Boris Herrmann…happy to have his mainsail back
Boris Herrmann (Seaexplorer-Yacht Club de Monaco) reported this afternoon, “I am happy to have got around the Horn but I hardly noticed it. I was just fully focused on repairing my mainsail.
South of Cape Horn at 140 miles something like that I knew there was quite a bit of wind coming, 45-50 and I was going down through the sequence J3 and two reefs and was about to take the third reef and the leech of the sail caught the shrouds which is a common problem which we know to happen all the time. And so my battens caught inside the shroud and the only way to get them out is to come close to the wind, to luff and let the battens escape from behind the shroud. And I did that while taking reef 3. And during that time the smaller intermediate batten further up the sail flapped a couple of times past the shrouds and it tore a bit there. So two things I was not executing my manoeuvre perfectly which was quite tricky. And also the sail is too light in my opinion as that is the third hole. It is a bit too light. It is not just about the sail, I don’t blame it, I made a mistake with the manoeuvre. I need to think about how we design the head of the main. All the new foilers made them smaller, Apivia and Thomas Ruyant and Charal making the square head smaller but then you have this shroud problem. I hope from now to the finish no more Reef 3! If so I make sure I have a bigger headsail pulling the boat and then not so much load on the mainsail or be fully upwind.

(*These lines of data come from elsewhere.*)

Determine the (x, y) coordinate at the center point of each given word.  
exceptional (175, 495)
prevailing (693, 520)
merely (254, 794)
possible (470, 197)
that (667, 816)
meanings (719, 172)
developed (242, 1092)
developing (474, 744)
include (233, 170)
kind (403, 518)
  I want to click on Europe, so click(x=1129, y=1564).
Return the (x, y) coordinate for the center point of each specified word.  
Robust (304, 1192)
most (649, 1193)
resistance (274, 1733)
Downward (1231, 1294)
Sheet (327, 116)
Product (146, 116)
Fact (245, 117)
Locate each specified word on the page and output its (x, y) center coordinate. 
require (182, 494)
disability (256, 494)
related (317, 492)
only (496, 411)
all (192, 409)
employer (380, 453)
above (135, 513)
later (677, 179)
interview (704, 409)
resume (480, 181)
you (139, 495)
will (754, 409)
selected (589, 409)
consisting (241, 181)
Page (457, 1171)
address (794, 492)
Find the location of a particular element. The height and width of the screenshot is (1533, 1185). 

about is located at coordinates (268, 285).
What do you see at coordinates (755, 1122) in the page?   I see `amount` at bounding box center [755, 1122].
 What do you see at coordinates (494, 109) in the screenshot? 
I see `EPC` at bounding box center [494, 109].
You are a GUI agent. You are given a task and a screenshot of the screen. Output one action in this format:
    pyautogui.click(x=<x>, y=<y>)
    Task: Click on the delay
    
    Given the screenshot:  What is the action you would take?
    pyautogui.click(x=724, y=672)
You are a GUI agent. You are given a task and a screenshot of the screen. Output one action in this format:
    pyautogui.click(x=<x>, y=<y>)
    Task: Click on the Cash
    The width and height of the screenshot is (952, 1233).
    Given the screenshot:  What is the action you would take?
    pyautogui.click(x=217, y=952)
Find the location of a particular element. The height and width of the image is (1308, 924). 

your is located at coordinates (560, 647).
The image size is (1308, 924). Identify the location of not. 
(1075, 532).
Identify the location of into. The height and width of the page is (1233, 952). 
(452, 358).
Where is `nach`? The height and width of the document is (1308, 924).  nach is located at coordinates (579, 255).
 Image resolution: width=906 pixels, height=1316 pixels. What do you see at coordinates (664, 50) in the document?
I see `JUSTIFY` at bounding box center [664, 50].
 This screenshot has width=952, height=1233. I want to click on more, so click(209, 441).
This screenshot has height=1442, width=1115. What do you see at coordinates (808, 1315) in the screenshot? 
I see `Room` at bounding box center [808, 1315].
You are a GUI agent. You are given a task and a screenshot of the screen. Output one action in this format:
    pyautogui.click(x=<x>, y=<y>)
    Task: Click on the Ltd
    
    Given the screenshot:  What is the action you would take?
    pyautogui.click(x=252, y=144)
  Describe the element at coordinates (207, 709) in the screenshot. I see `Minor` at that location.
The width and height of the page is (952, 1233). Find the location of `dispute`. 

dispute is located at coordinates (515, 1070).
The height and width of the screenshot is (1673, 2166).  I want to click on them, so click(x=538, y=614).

But it is very annoying. A small mistake, a split second and clack, clack, clack – three times the sail probably flapped – and it is torn – I am already so, so cautious to avoid this type of thing – and then it happens and I lose I don’t know how many miles.
Luckily I was able to repair it. And that makes me really happy. It was complicated because it was structural, I had to dry and clean two layers up there in 45 knots of wind, it was pretty hairy on deck and I suppose it was well intentioned, but I finished today in the sunshine in the Atlantic. And now it is finally great to be in the Atlantic, sunshine, lighter winds and blue skies. And I have a mainsail up and that is just great. I fiddled around with making a little batten for two or three hours to be able to tension it, but now fingers crossed for no more problems, back to racing.”